======== Exercise material ========

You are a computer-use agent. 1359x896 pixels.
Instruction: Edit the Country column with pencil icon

========
======== Exercise material ========

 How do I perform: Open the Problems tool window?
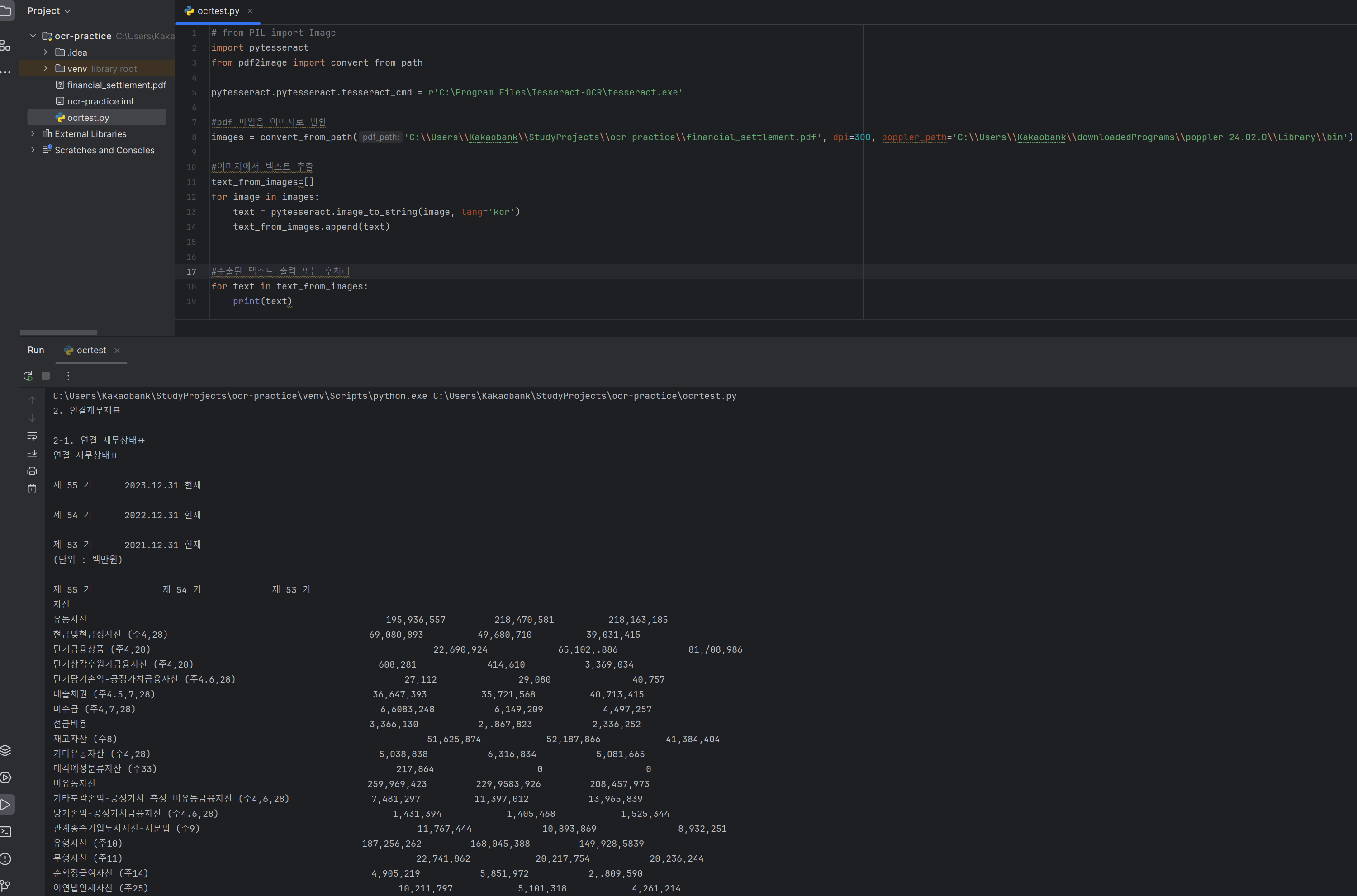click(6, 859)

========
======== Exercise material ========

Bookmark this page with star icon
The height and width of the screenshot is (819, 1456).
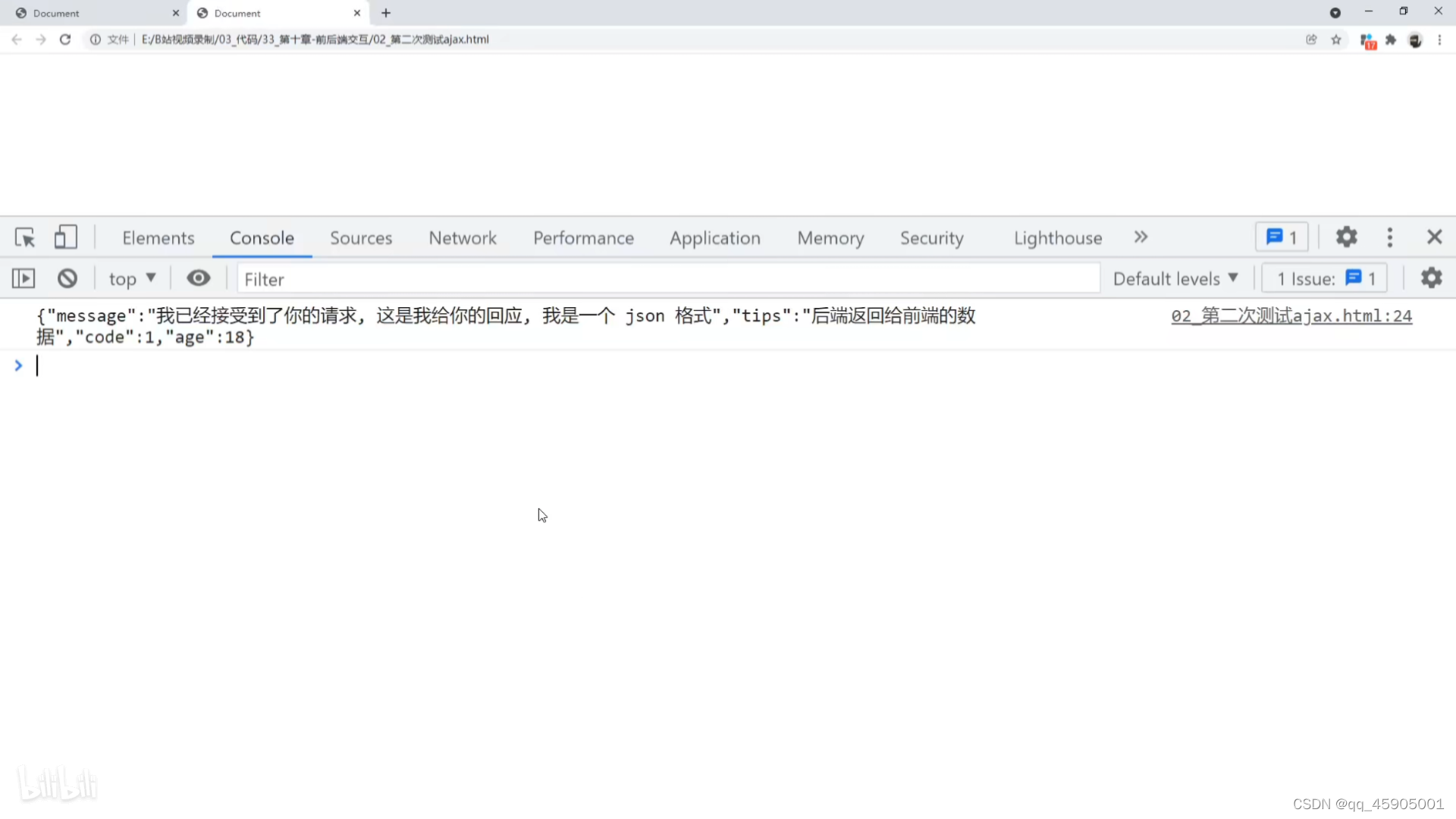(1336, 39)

========

▶ **Required action**
List each line of the records that holds the string "icon".

▶ **Expected answer**
Instruction: Edit the Country column with pencil icon
Bookmark this page with star icon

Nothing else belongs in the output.